- La loi doit contenir une définition très large de la violence familiale, qui inclut les violences physiques, sexuelles, psychologiques et économiques.
Le législateur doit envisager de limiter l’intervention du système judiciaire et l’utilisation des ordonnances de protection aux affaires impliquant des violences physiques, car dans certains cas le fait que la violence psychologique et économique figure dans la définition de la violence familiale a eu pour conséquence involontaire de permettre aux auteurs de violence physique de porter plainte contre leurs victimes pour violence psychologique ou économique. Par exemple, un mari violent mécontent ou en colère peut demander des mesures de protection contre sa femme au prétexte qu’elle utilise des biens lui appartenant. De même, un auteur de violence peut affirmer que la violence physique est une réponse appropriée à un acte qu’il estime préjudiciable pour lui sur le plan économique. Dans de nombreux cas de violences mentales ou psychologiques, l’intervention de l’État sous la forme d’ordonnances de protection ou de sanctions pénales peut avoir des conséquences néfastes non voulues sur la victime. Par ailleurs, les violences psychologiques et économiques peuvent s’avérer très difficiles à prouver dans une procédure judiciaire.

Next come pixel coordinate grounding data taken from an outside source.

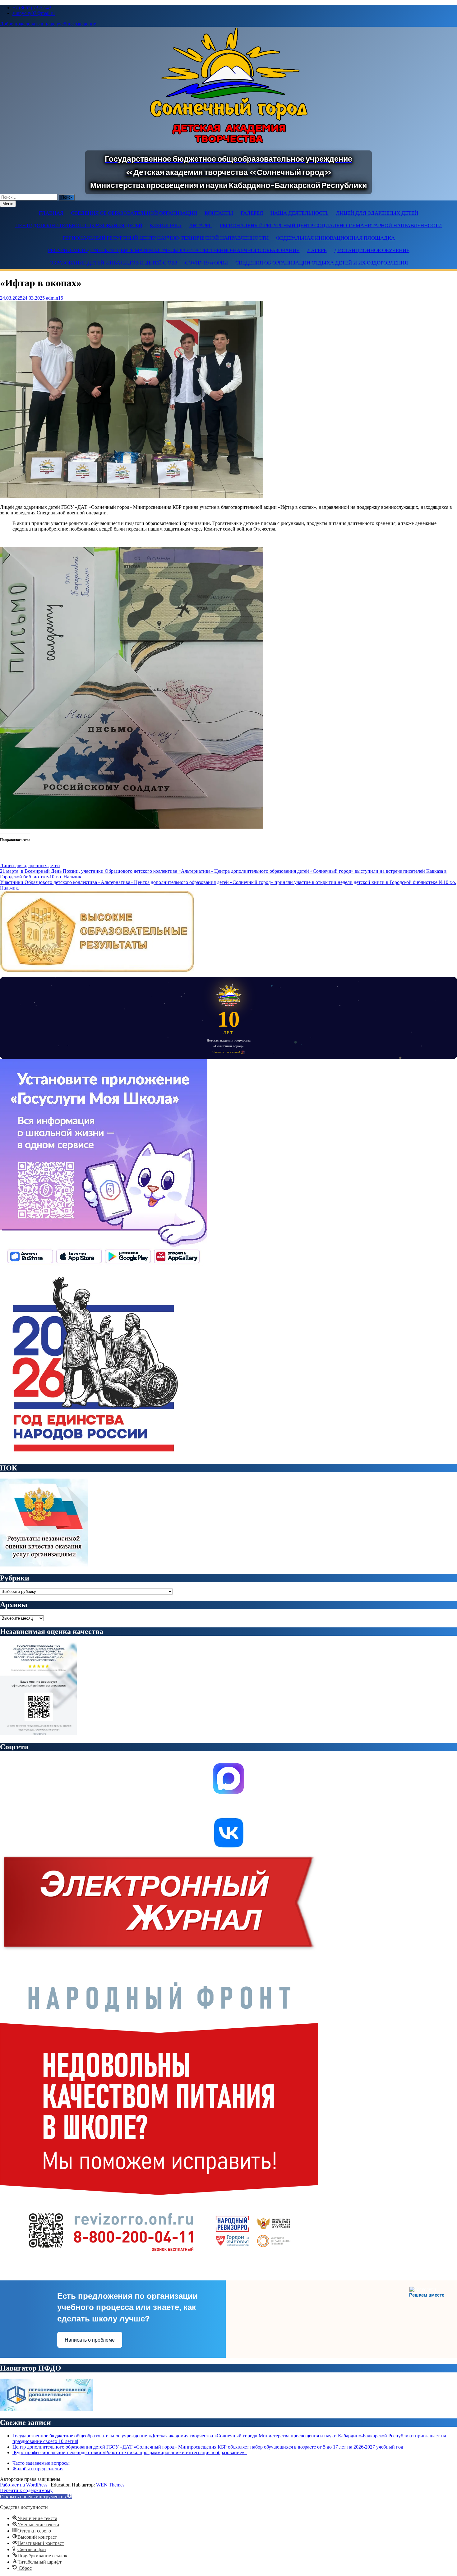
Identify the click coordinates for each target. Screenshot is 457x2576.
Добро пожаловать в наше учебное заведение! (49, 23)
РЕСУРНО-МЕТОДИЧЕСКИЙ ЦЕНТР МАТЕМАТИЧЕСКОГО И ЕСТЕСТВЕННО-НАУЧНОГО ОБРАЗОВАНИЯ (174, 250)
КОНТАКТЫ (219, 213)
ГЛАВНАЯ (51, 213)
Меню (7, 203)
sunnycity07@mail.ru (33, 13)
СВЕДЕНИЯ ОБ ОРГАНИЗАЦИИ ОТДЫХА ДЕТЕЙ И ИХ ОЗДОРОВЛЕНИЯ (321, 263)
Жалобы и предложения (37, 2468)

En 2008, un groupe d’experts réunis par les Nations Unies a fait la recommandation suivante : « Il est donc essentiel que les définitions de la violence domestique qui incluent la violence psychologique ou la violence économique, lorsqu’elles existent, soient appliquées dans un esprit tenant compte de l’égalité entre les sexes et de manière appropriée. Pour déterminer si un comportement est violent, il importe de faire appel aux professionnels compétents, qu’il s’agisse de psychologues ou de conseillers, d’avocats ou de prestataires de services aux plaignantes/survivantes ou encore d’universitaires. » Voir le Manuel ONU, 3.4.2.
Voir aussi le Plan de loi type des Nations Unies, II 3, qui engage les États à adopter une définition la plus large possible des actes de violence familiale, compatible avec les normes internationales ; et Lois relatives à la violence sexiste en Afrique sub-saharienne (en anglais), 2007, p. 52.
La Loi bulgare de 2005 relative à la protection contre la violence familiale (en anglais, ci-après appelée loi bulgare) dispose :
« On entend par violence familiale tout acte de violence physique, mentale ou sexuelle ou toute tentative de commettre un tel acte, ainsi que toute restriction forcée de la liberté individuelle et de la vie privée contre une personne ayant ou ayant eu un lien de famille ou de parenté avec l’auteur des actes ou vivant au même domicile » (ch. 1, S.2).
Une description détaillée des comportements interdits permet de limiter les interprétations partisanes de la loi dans les procédures judiciaires. Voir La législation sur la violence domestique et sa mise en oeuvre. Une analyse pour les pays de l'ANASE basée sur des normes et bonnes pratiques internationales (en anglais), 2009.
Le législateur doit cependant être conscient du fait que l’inclusion, dans le texte de loi, d’une liste détaillée d’actes de violence peut aussi avoir pour effet d’exclure du champ de la loi des comportements violents non prévus.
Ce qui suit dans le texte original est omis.